Next, we want to search for an element $x$ in an array $A$ which we
know is sorted in ascending order.  We want to return $-1$ if
$x$ is not in the array and the index of the element if it is.

The pre- and postcondition as well as a first version of the function
itself are relatively easy to write.
\begin{verbatim}
int search(int x, int[] A, int n)
//@requires 0 <= n && n <= \length(A);
//@requires is_sorted(A,0,n);
/*@ensures (\result == -1 && !is_in(x, A, 0, n))
        || ((0 <= \result && \result < n) && A[\result] == x);
  @*/
{
  for (int i = 0; i < n; i++)
    //@loop_invariant 0 <= i && i <= n;
   if (A[i] == x) return i;
  return -1;
}
\end{verbatim}

This does not exploit that the array is sorted.  We would like
to exit the loop and return $-1$ as soon as we find that
$A[i] > x$.  If we haven't found $x$ already, we will not find
it subsequently since all elements to the right of $i$ will be
greater or equal to $A[i]$ and therefore strictly greater than
$x$.  But we have to be careful: the following program has a bug.

\clearpage
\begin{verbatim}
int search(int x, int[] A, int n)
//@requires 0 <= n && n <= \length(A);
//@requires is_sorted(A,0,n);
/*@ensures (-1 == \result && !is_in(x, A, 0, n))
        || ((0 <= \result && \result < n) && A[\result] == x);
  @*/
{
  for (int i = 0; A[i] <= x && i < n; i++)
    //@loop_invariant 0 <= i && i <= n;
    if (A[i] == x) return i;
  return -1;
}
\end{verbatim}

Can you spot the problem?  If you cannot spot it immediately,
reason through the loop invariant.  Read on if you are confident
in your answer.

\clearpage
The problem is that the loop invariant only guarantees
that $0 \leq i \leq n$ before the exit condition is tested.
So it is possible that $i = n$ and the test \verb'A[i] <= x'
will try access an array element out of bounds: the $n$
elements of $A$ are numbered from $0$ to $n-1$.

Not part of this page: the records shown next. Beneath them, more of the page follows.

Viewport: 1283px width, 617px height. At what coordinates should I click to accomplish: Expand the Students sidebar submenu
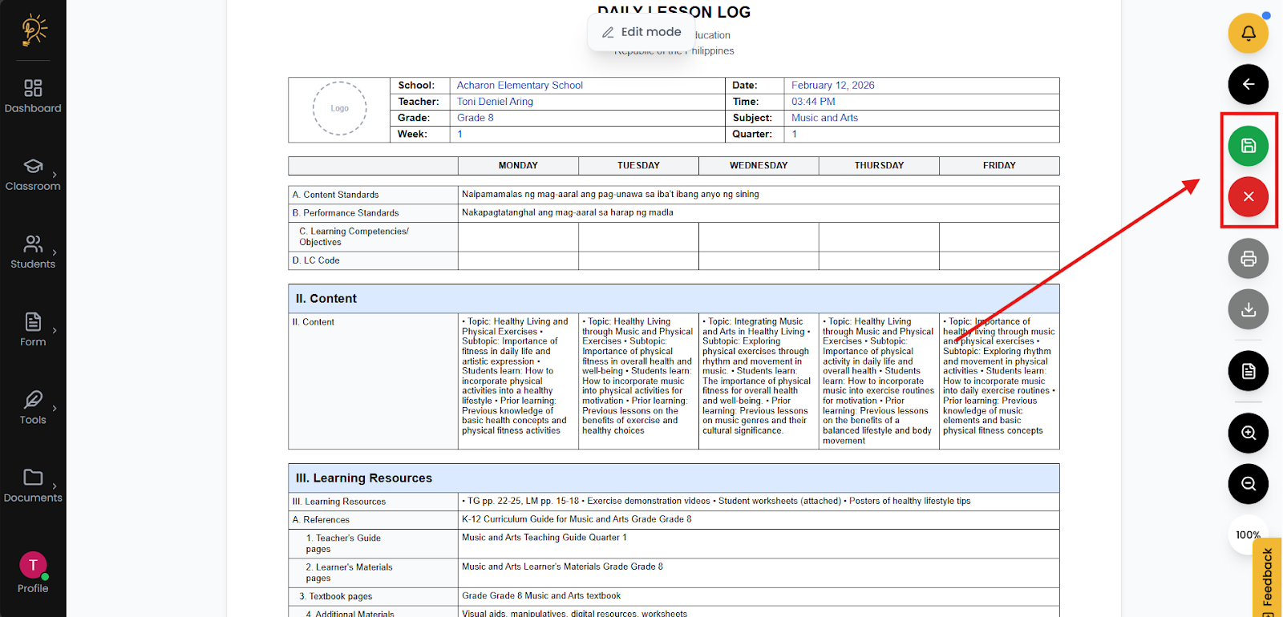point(33,252)
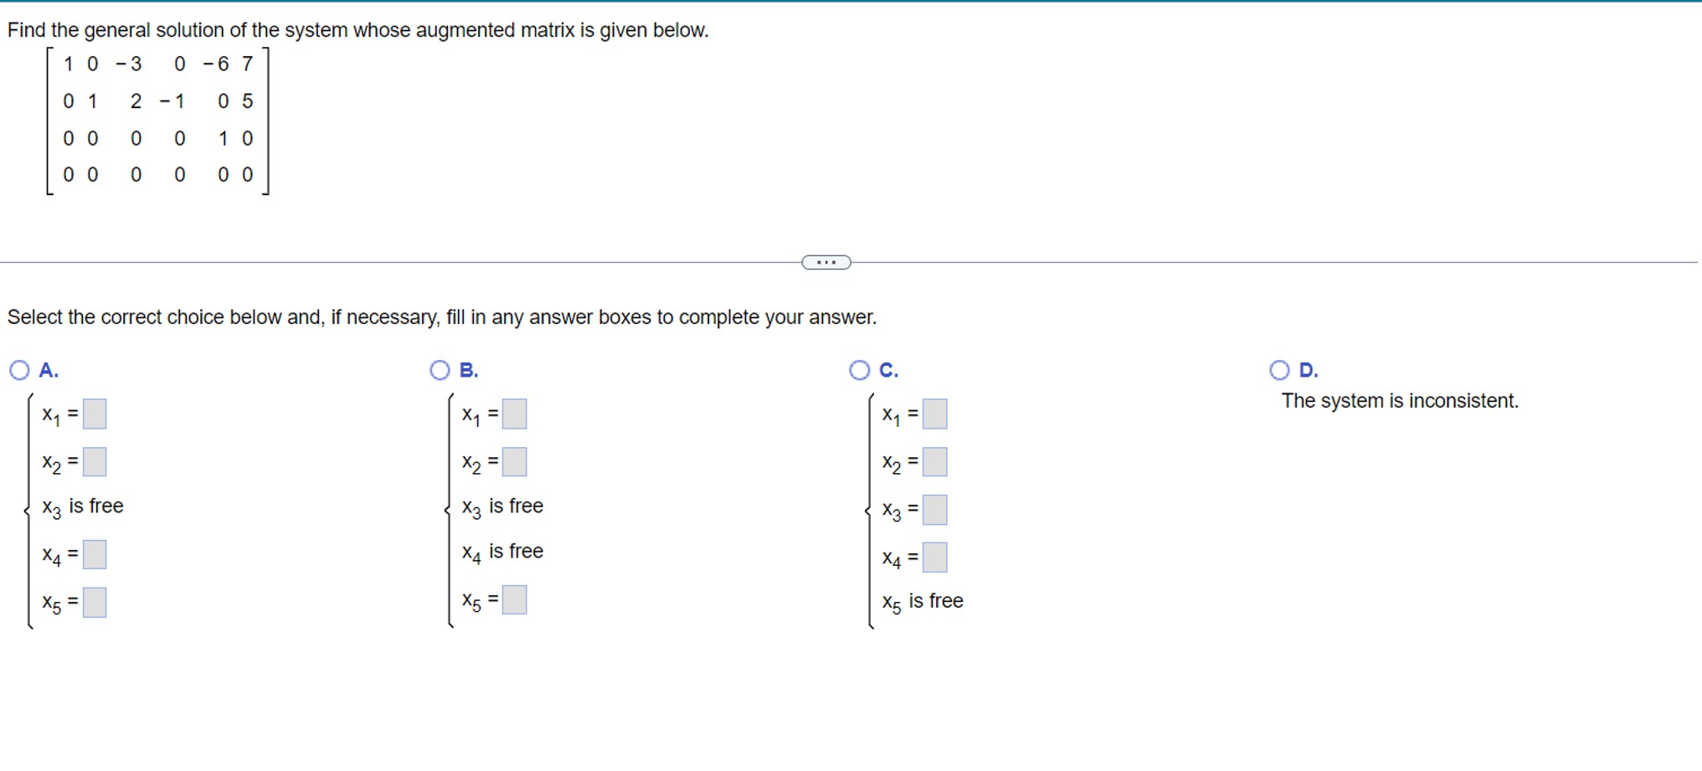Click the x5 answer box under choice A
The width and height of the screenshot is (1702, 771).
tap(95, 601)
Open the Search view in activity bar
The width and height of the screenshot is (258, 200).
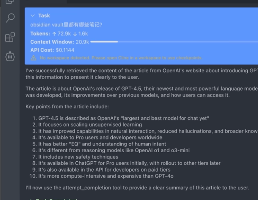[10, 18]
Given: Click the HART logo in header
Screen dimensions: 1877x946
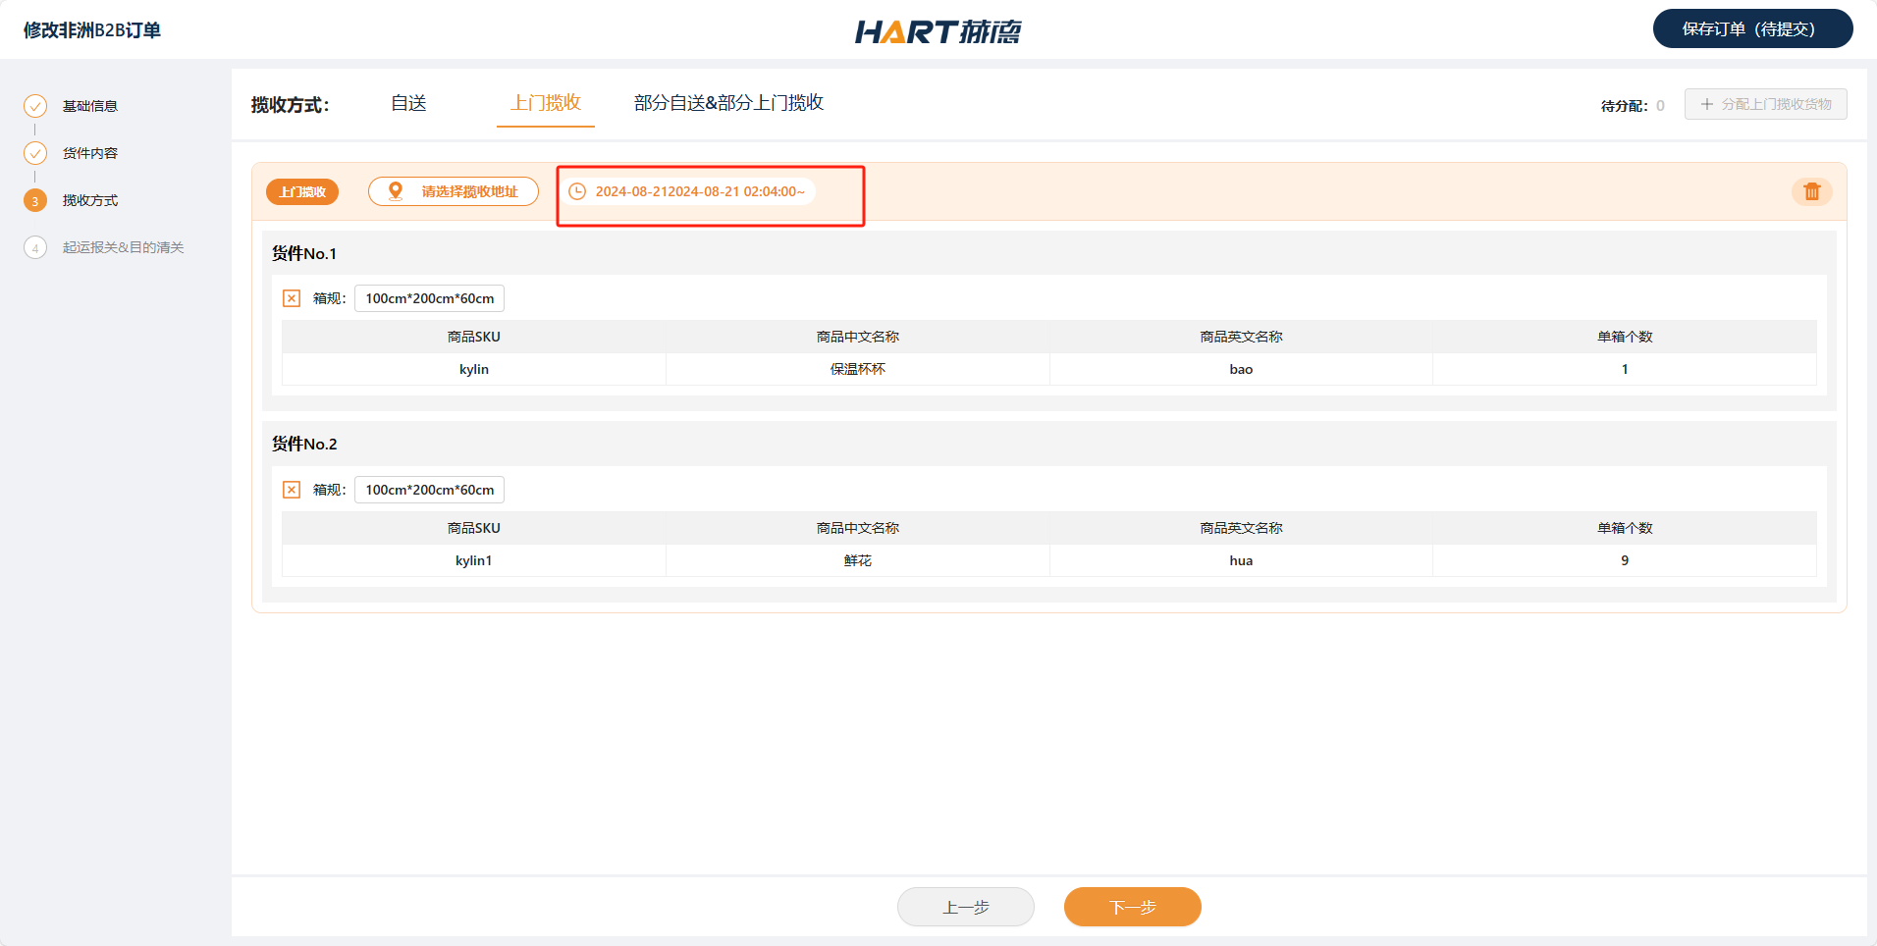Looking at the screenshot, I should point(938,31).
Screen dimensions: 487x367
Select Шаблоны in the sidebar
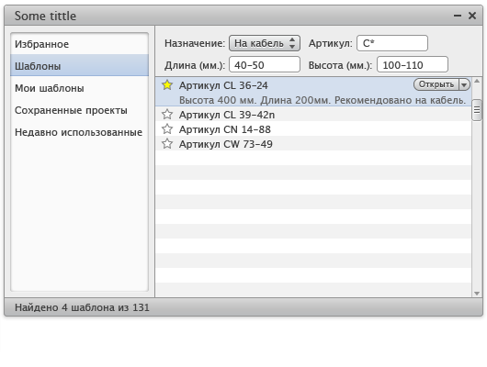pyautogui.click(x=80, y=66)
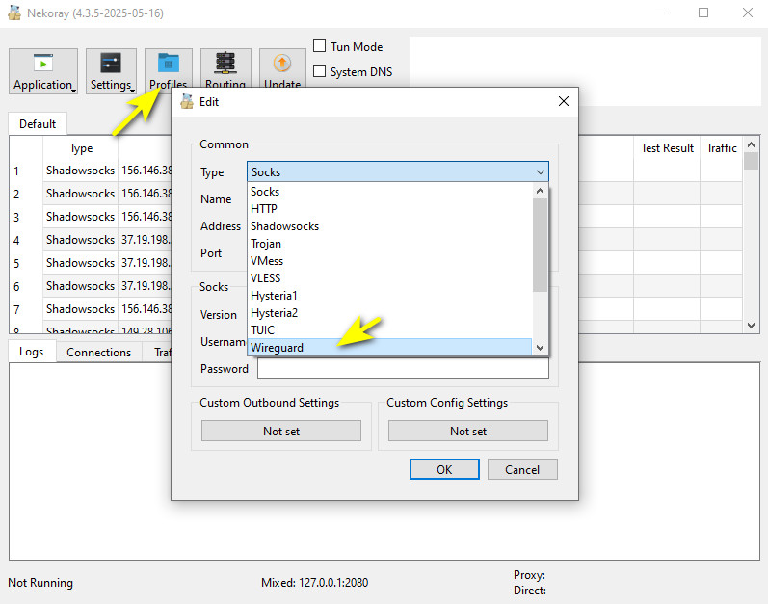Select Hysteria2 in the dropdown list
This screenshot has width=768, height=604.
pyautogui.click(x=275, y=313)
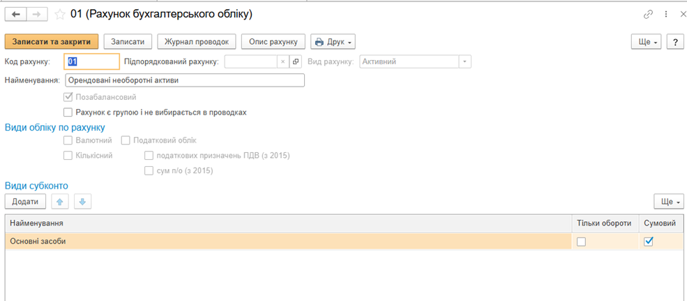Open the top Ще dropdown menu
Viewport: 687px width, 301px height.
(647, 42)
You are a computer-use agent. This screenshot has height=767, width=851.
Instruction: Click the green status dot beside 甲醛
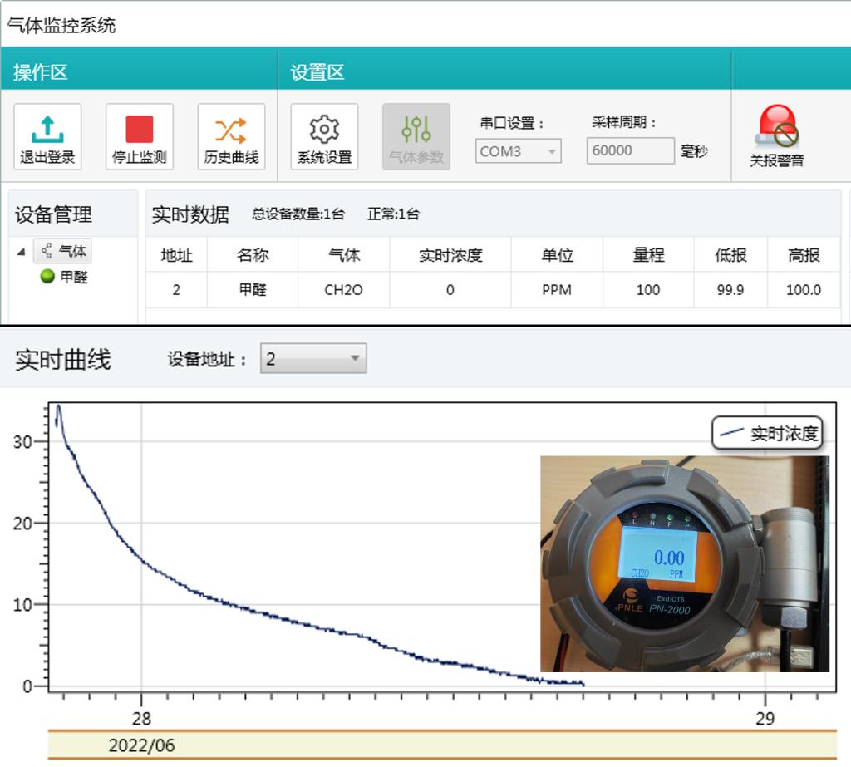pyautogui.click(x=47, y=277)
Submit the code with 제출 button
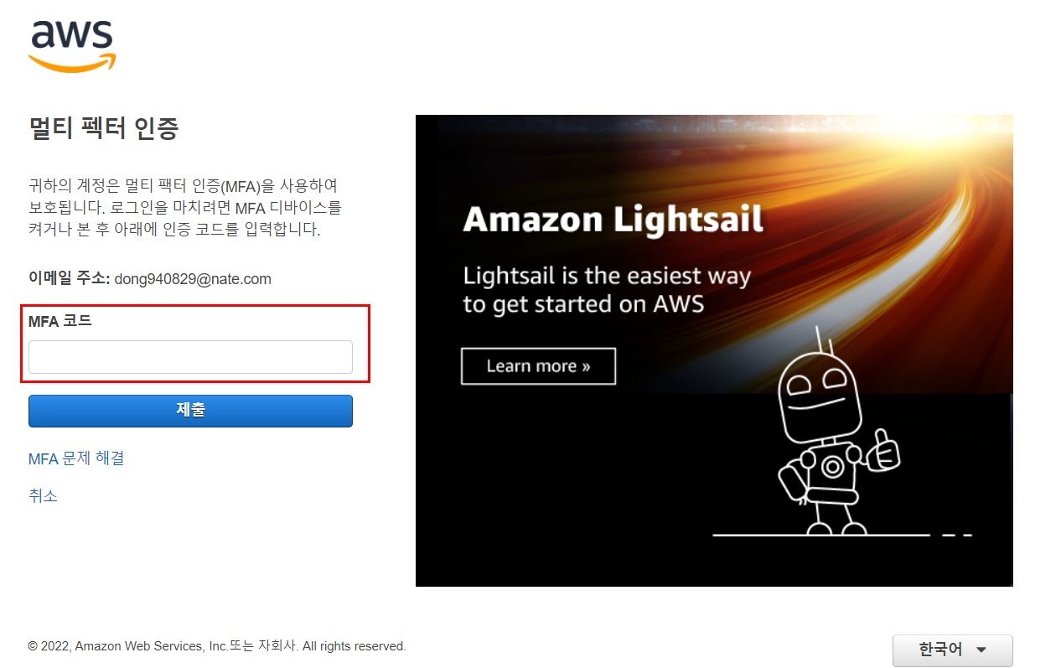1061x668 pixels. pyautogui.click(x=190, y=411)
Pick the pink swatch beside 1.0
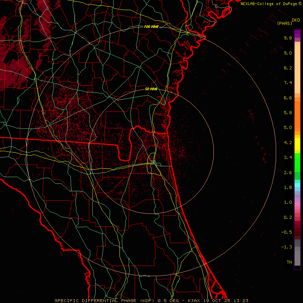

We can solve this problem by taking advantage of the so-called
\emph{short-circuiting evaluation} of the boolean operators of
conjunction (``and'') \verb'&&' and disjunction (``or'') \verb'||'.
If we have condition \verb'e1 && e2' ($e_1$ \emph{and} $e_2$) then we
do not attempt to evaluate $e_2$ if $e_1$ is \verb'false'.  This is
because a conjunction will always be false when the first conjunct is
false, so the work would be redundant.

Similarly, in a disjunction \verb'e1 || e2' ($e_1$ \emph{or} $e_2$)
we do not evaluate $e_2$ if $e_1$ is \verb'true'.  This is because
a disjunction will always be true when the first disjunct it
true, so the work would be redundant.

In our linear search program, we just swap the two conjuncts in
the exit test.
\begin{verbatim}
int search(int x, int[] A, int n)
//@requires 0 <= n && n <= \length(A);
//@requires is_sorted(A,0,n);
/*@ensures (-1 == \result && !is_in(x, A, 0, n))
        || ((0 <= \result && \result < n) && A[\result] == x);
  @*/
{
  for (int i = 0; i < n && A[i] <= x; i++)
    //@loop_invariant 0 <= i && i <= n;
   if (A[i] == x) return i;
  return -1;
}
\end{verbatim}
Now \verb'A[i] <= x' will only be evaluated if $i < n$ and
the access will be in bounds since we also know $0 \leq i$
from the loop invariant.

Alternatively, and perhaps easier to read, we can move
the test into the loop body.
\clearpage
\begin{verbatim}
int search(int x, int[] A, int n)
//@requires 0 <= n && n <= \length(A);
//@requires is_sorted(A,0,n);
/*@ensures (-1 == \result && !is_in(x, A, 0, n))
        || ((0 <= \result && \result < n) && A[\result] == x);
  @*/
{
  for (int i = 0; i < n; i++)
    //@loop_invariant 0 <= i && i <= n;
    {
      if (A[i] == x) return i;
      else if (A[i] > x) return -1;
    }
  return -1;
}

\end{verbatim}

This program is not yet satisfactory, because the loop
invariant does not have enough information to prove the
postcondition.  We \emph{do} know that if we return directly from
inside the loop, that $A[i] = x$ and so \verb'A[\result] == x'
holds.  But we cannot deduce that \verb'!is_in(x, A, 0, n)'
if we return $-1$.

Before you read on, consider which loop invariant you might
add to guarantee that.  Try to reason why the fact that
the exit condition must be false and the loop invariant
true is enough information to know that \verb'!is_in(x, A, 0, n)'
holds.

\clearpage
Did you try to exploit that the array is sorted?  If not,
then your invariant is most likely too weak, because the
function is incorrect if the array is not sorted!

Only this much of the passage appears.